Quantitative estimation of intra-subject variability in bioequivalence studies of generic solid oral dosage forms by multiple regression analysis

Abstract Intra-subject variability (CVintra), which determines the 90% confidence intervals and the number of subjects needed for assessment in bioequivalence studies, is generally investigated by using pilot study Results. However, conducting pilot studies greatly affects the speed and cost of drug development.

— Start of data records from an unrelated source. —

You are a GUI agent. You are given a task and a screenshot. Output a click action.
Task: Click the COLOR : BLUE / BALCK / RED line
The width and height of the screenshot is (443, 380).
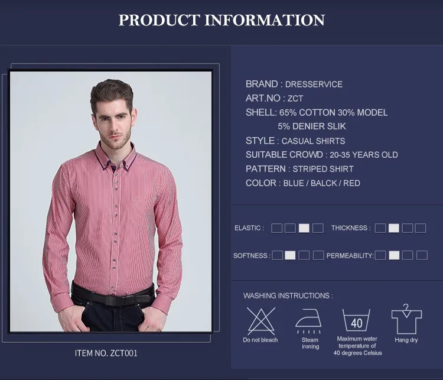[x=303, y=183]
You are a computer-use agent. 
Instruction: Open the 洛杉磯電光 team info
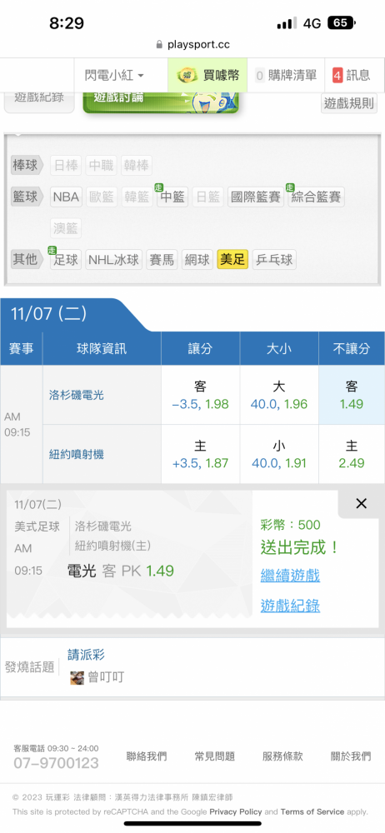77,395
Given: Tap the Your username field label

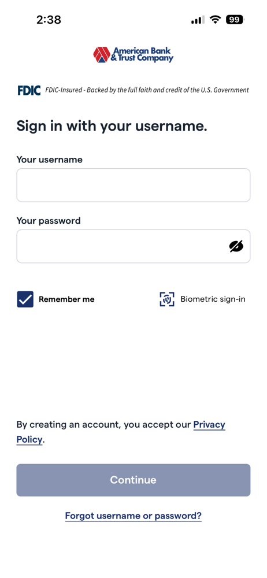Looking at the screenshot, I should [50, 160].
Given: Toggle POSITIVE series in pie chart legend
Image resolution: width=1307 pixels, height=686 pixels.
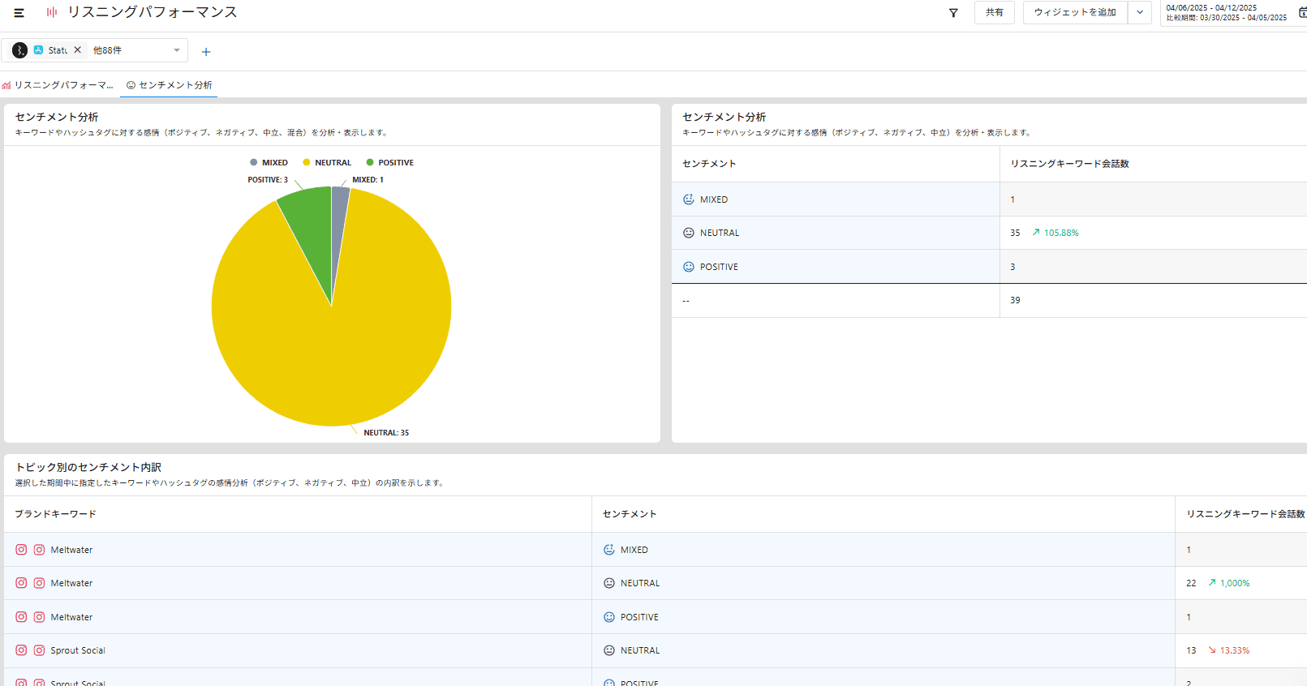Looking at the screenshot, I should [x=389, y=163].
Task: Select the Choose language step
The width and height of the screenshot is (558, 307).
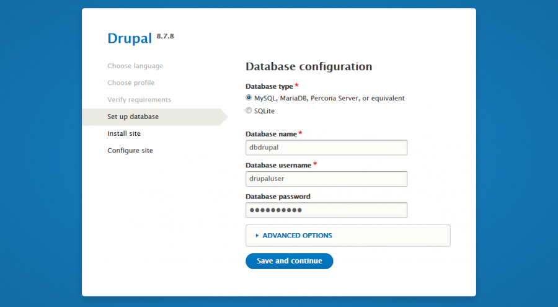Action: tap(135, 66)
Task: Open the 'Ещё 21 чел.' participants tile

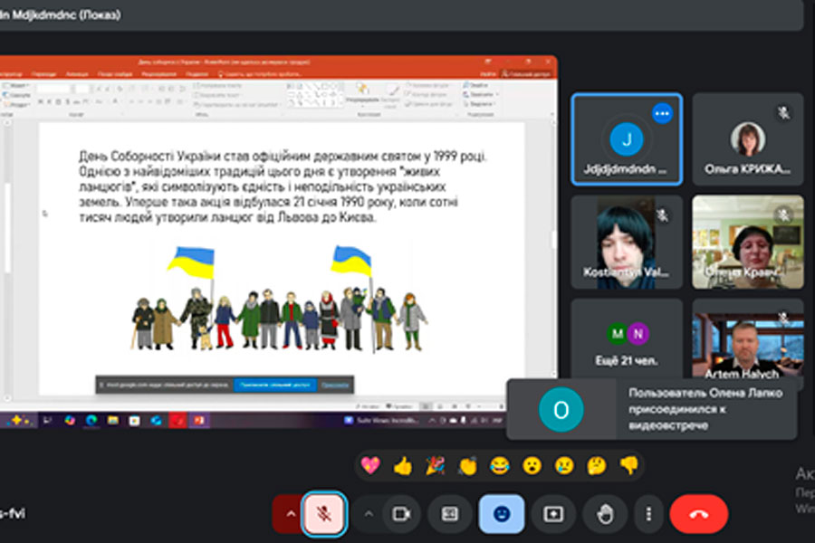Action: click(627, 344)
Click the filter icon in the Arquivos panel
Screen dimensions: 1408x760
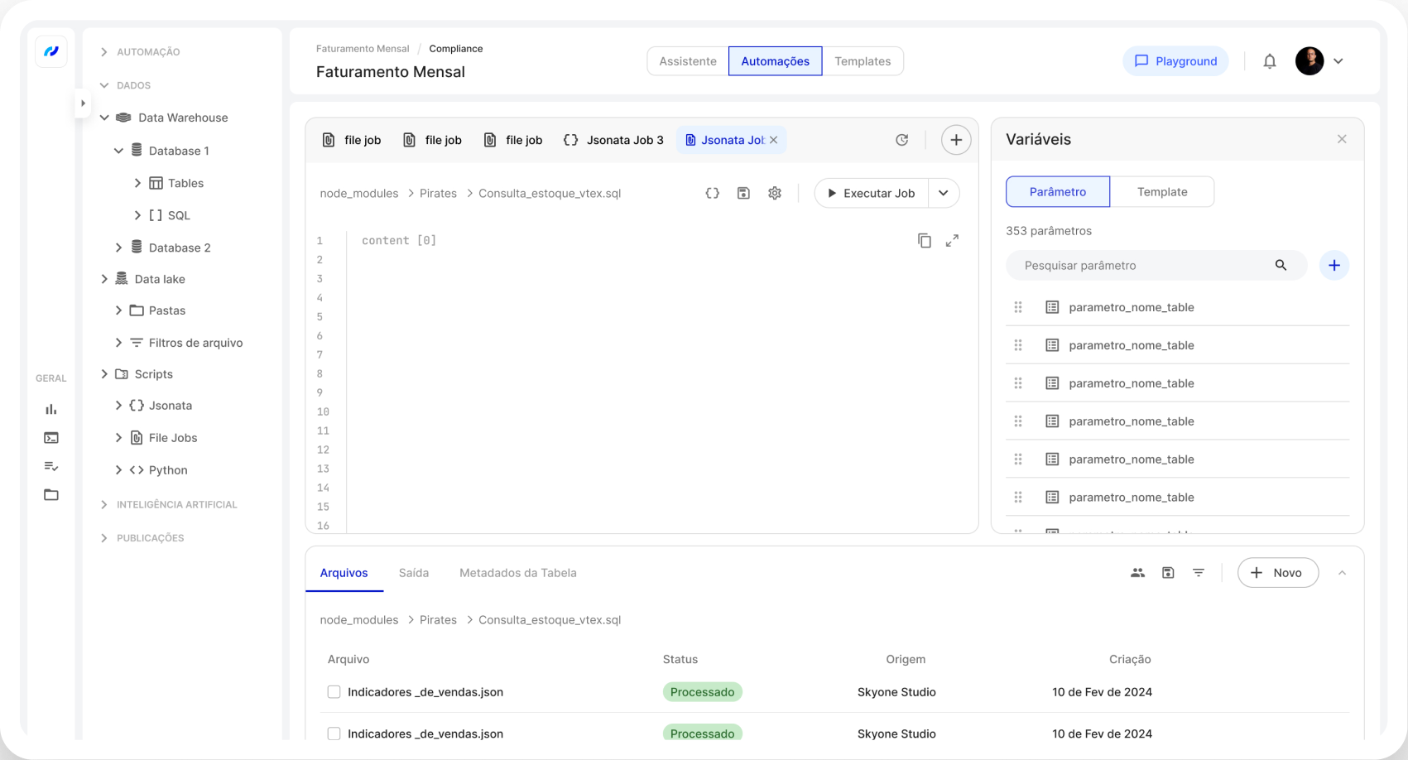click(x=1198, y=573)
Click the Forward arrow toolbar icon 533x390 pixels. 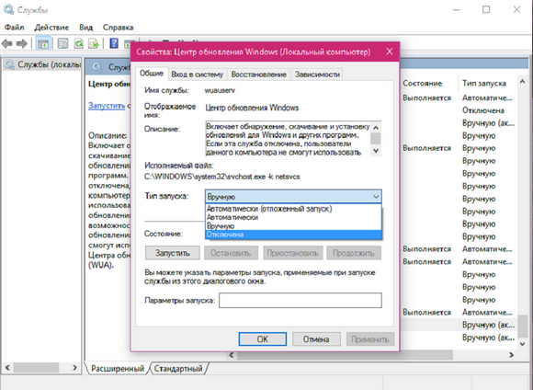pos(22,44)
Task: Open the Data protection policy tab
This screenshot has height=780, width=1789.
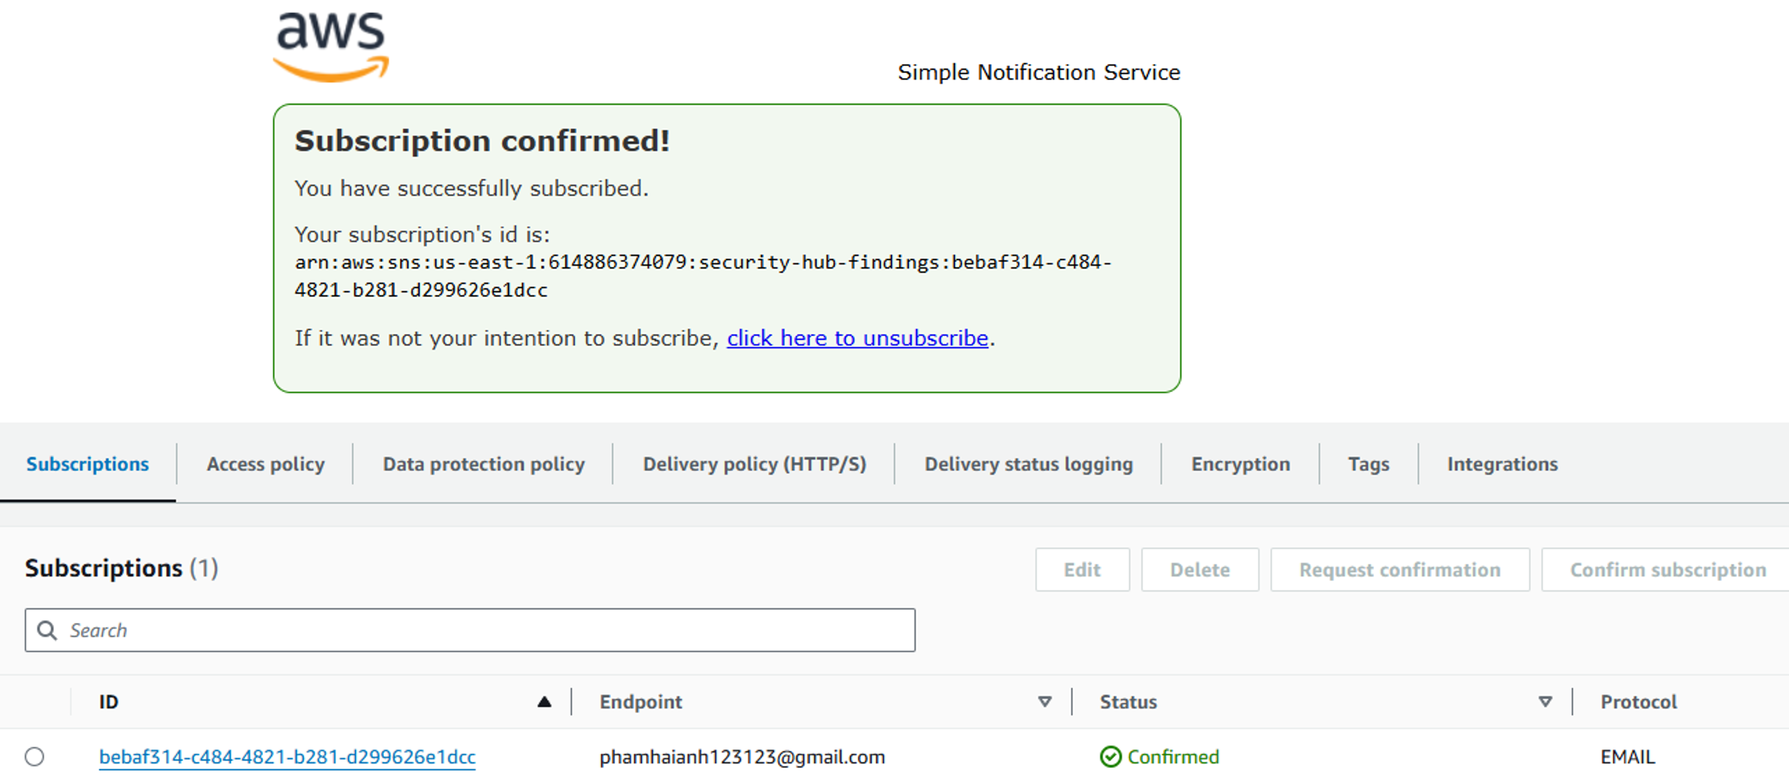Action: point(483,464)
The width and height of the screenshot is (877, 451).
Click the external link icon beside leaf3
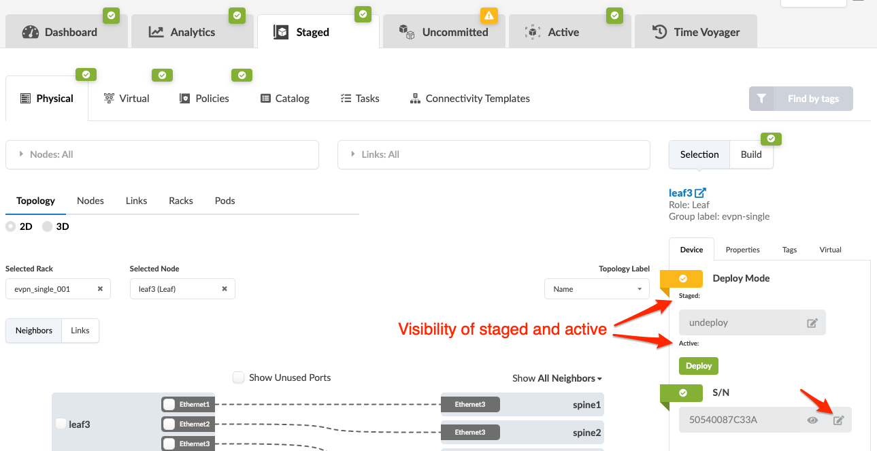[700, 193]
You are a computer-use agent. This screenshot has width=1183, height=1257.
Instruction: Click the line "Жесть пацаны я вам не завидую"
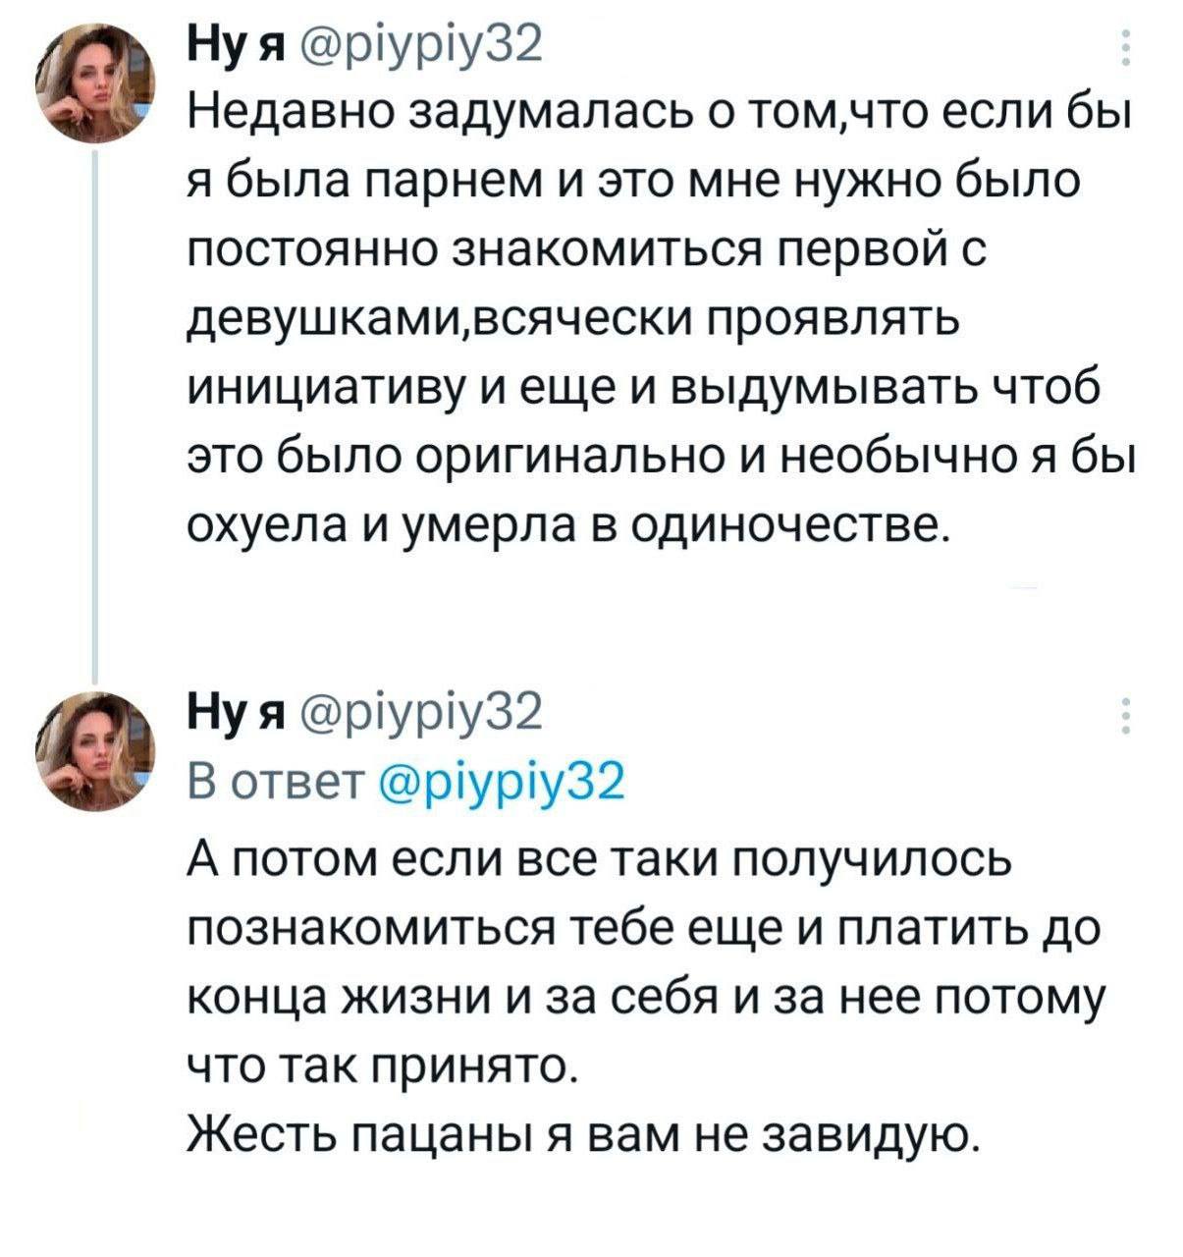[583, 1136]
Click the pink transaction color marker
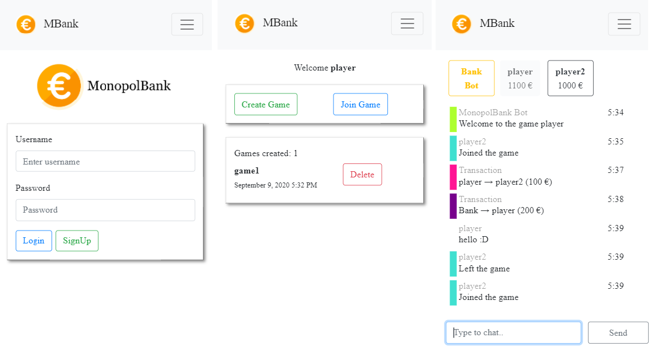 (x=453, y=177)
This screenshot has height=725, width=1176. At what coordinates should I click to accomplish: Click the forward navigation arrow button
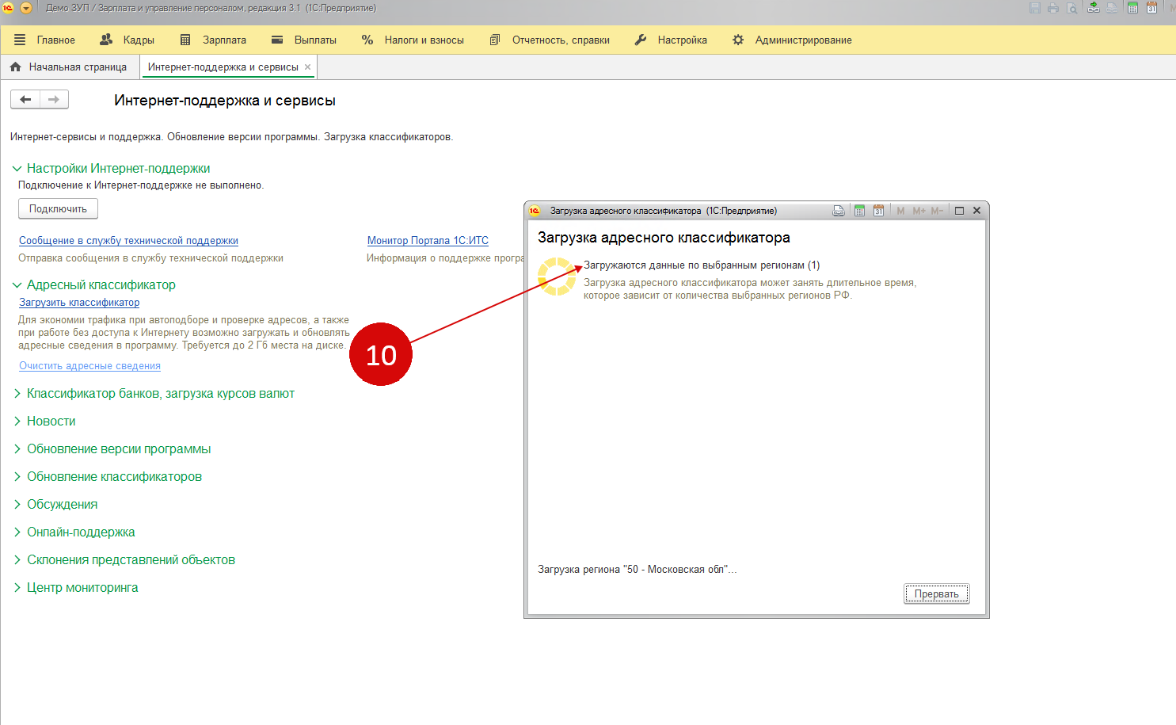point(54,99)
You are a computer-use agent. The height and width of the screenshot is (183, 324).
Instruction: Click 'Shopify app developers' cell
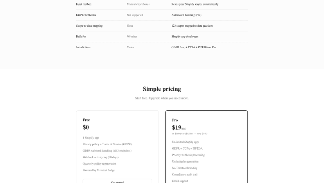[x=185, y=37]
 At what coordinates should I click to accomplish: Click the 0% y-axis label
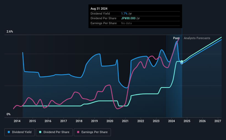coord(8,114)
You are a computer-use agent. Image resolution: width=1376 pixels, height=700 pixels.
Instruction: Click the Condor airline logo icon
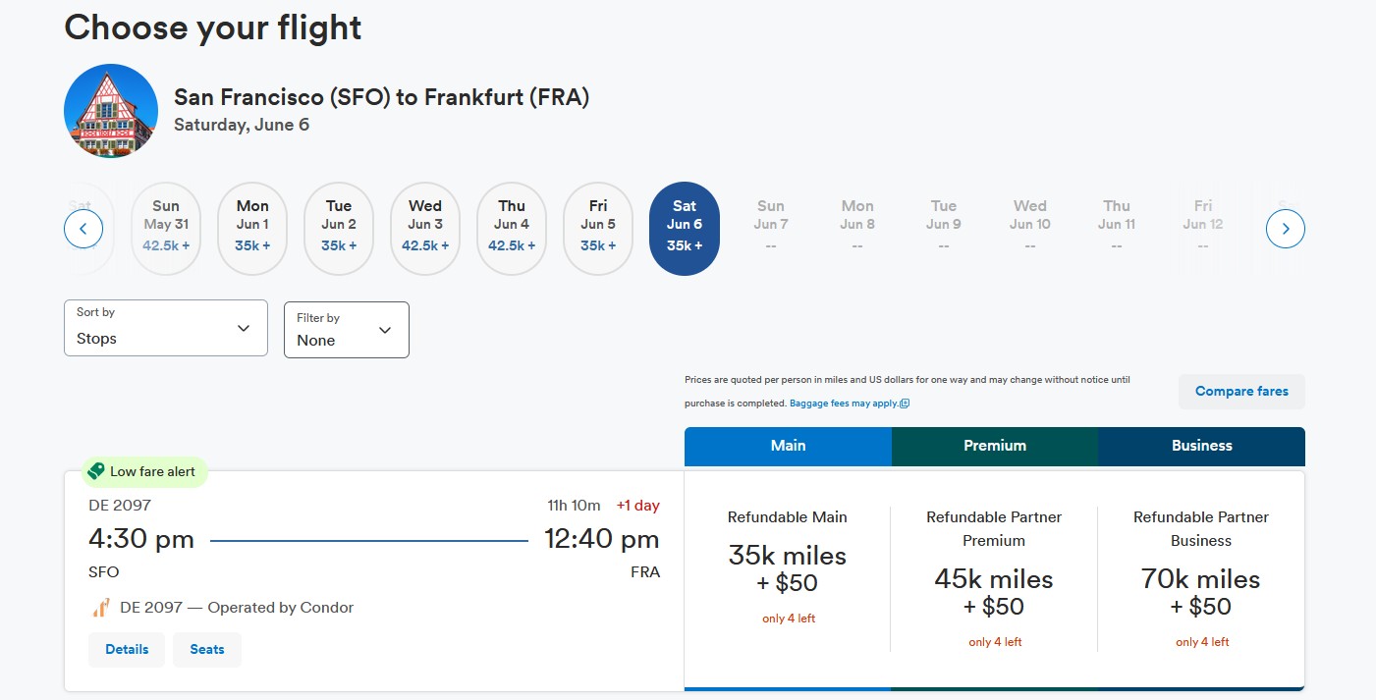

In this study, we performed multiple regression analysis of the major factors that predict the extent of the CVintra of pharmacokinetic parameters by using 4 quantitative variables (drug solubility, variability of the peak drug concentration [Cmax] or area under the drug plasma concentration versus time curve [AUC], bioavailability, and elimination half-life), which were obtained from a database of the results of bioequivalence studies conducted by Nihon Generic Co., Ltd. A total of 77 studies [34 components] were included. From this analysis, we confirmed that multiple regression equations can be used to estimate 3 kinds of %CVintra values with high correlation coefficients (r = 0.8971 for the Cmax of all drug types, r = 0.9739 for the AUC of renal excretion-type drugs, and r = 0.5368 for the AUC of non-renal excretion-type drugs). When the predicted equations were applied to newly planned bioequivalence studies (2 studies [2 components]) without pilot studies, it was verified that the %CVintra of the Cmax and AUC could be estimated with a predicted value of ±5. Further, both formulations were found to be bioequivalent in term of the Cmax and AUC, with 90% confidence intervals of sufficient power.